De acuerdo con la información publicada por Blu Radio, la organización advirtió que miles de estudiantes continúan enfrentando dificultades para acceder a educación, agua segura, salud y protección en sus territorios. La emergencia dejó daños en infraestructura escolar, sistemas de agua, espacios comunitarios y servicios básicos que aumentan la vulnerabilidad de las familias afectadas.
Según cifras entregadas por Unicef, más de 4.268 sedes educativas resultaron afectadas por el terremoto. Esta situación compromete la continuidad de las clases y el acceso a espacios seguros para el aprendizaje y desarrollo de más de un millón de estudiantes.
El llamado de Unicef se concentra en mantener y fortalecer la respuesta humanitaria, especialmente en el componente educativo. Para la organización, el regreso a clases no solo implica reabrir aulas, sino garantizar entornos seguros donde los estudiantes puedan aprender, recibir acompañamiento y recuperar rutinas después de la emergencia.
La afectación de sedes educativas representa uno de los mayores retos en los departamentos golpeados por el sismo. Muchas comunidades dependen de las escuelas no solo como espacios de formación, sino también como lugares de protección, encuentro comunitario y acceso a servicios complementarios.
La organización insistió en que la recuperación de la infancia debe mantenerse como una prioridad en la respuesta institucional y humanitaria. En su advertencia, señaló que los efectos del terremoto siguen presentes un mes después, especialmente para quienes perdieron acceso a servicios básicos o viven en zonas con infraestructura dañada.
“Un mes después del terremoto, la recuperación de la infancia debe seguir siendo una prioridad. Las niñas, niños y adolescentes necesitan regresar a entornos seguros para aprender, jugar y desarrollarse. La solidaridad y el apoyo de todos siguen siendo fundamentales para que las comunidades afectadas puedan reconstruir sus vidas”, señaló Olga Lucía Zuluaga, especialista de emergencias de Unicef en Colombia.
Además del daño en colegios, Unicef reportó afectaciones en sistemas de agua, infraestructura comunitaria y servicios de salud. Estas condiciones dificultan la recuperación de las comunidades y elevan los riesgos para niños, niñas y adolescentes, especialmente en zonas donde el acceso a atención y servicios ya era limitado antes del desastre.
Desde el inicio de la emergencia, Unicef ha desplegado equipos y suministros en los departamentos más afectados.

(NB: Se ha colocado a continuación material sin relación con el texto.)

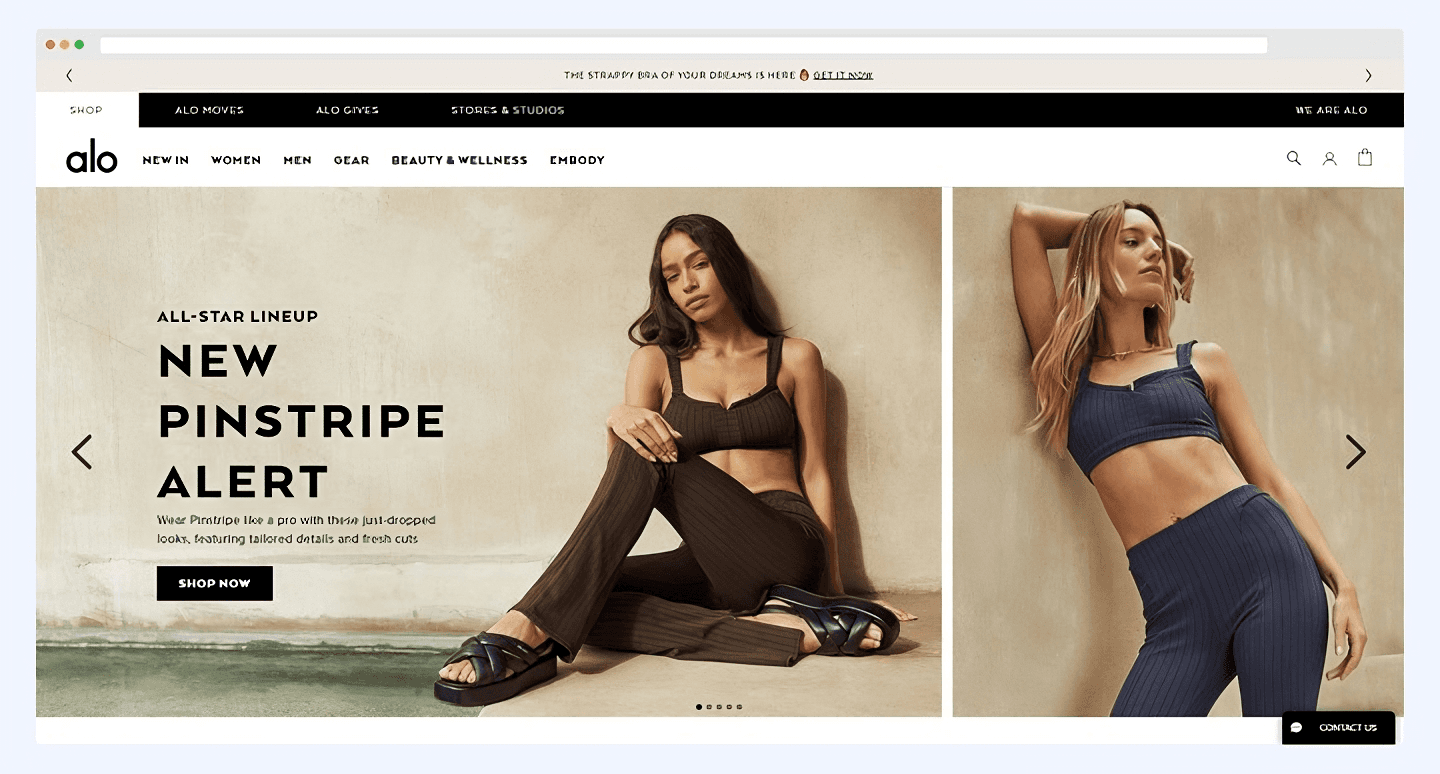Go to previous hero carousel slide
Viewport: 1440px width, 774px height.
82,452
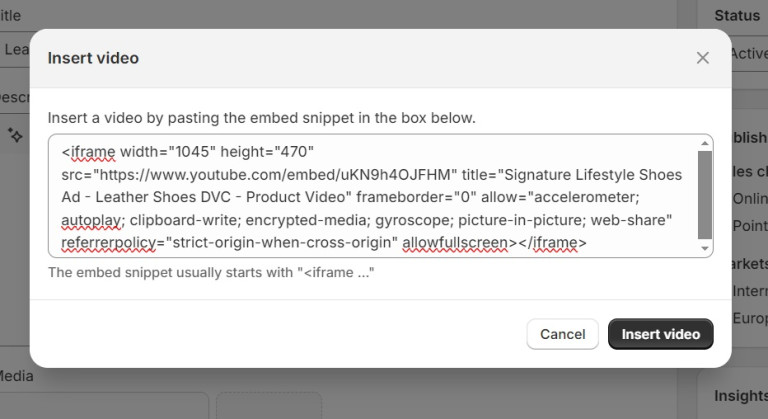
Task: Click the snippet box scroll-down arrow
Action: coord(704,248)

La organización reportó haber alcanzado a cerca de 10.000 personas con distintas acciones de apoyo humanitario.
Entre las ayudas entregadas se encuentran más de 900 kits de higiene familiar y para gestantes, 42 filtros para almacenamiento de agua y 32.000 litros de agua para familias afectadas en Chocó. Estas entregas buscan responder a necesidades urgentes de saneamiento, higiene y acceso a agua segura en comunidades golpeadas por el terremoto.

La organización también ha realizado evaluaciones técnicas en escuelas, centros de desarrollo infantil y alojamientos temporales para verificar sus condiciones de agua, saneamiento e higiene. Estas revisiones permiten identificar riesgos y orientar acciones para que los espacios usados por niños y familias sean adecuados.
En el componente de Educación en Emergencias, Unicef dispuso más de 40 aulas temporales de aprendizaje, además de materiales educativos, acompañamiento socioemocional y asistencia técnica a las autoridades educativas. Estas medidas buscan reducir la interrupción escolar mientras se recupera la infraestructura afectada.
Unicef pidió a gobiernos, empresas, donantes y ciudadanía mantener el apoyo para facilitar el acceso de la niñez a educación, agua potable, salud, protección y acompañamiento emocional. La organización insistió en que la reconstrucción debe incluir respuestas específicas para niños, niñas y adolescentes, no solo en infraestructura, sino también en bienestar y continuidad educativa.
El reto, un mes después del sismo, es evitar que la emergencia derive en una pérdida prolongada de clases y oportunidades. Para Unicef, garantizar escuelas seguras y servicios básicos será clave para que las comunidades afectadas puedan reconstruir sus vidas con la infancia en el centro de la recuperación.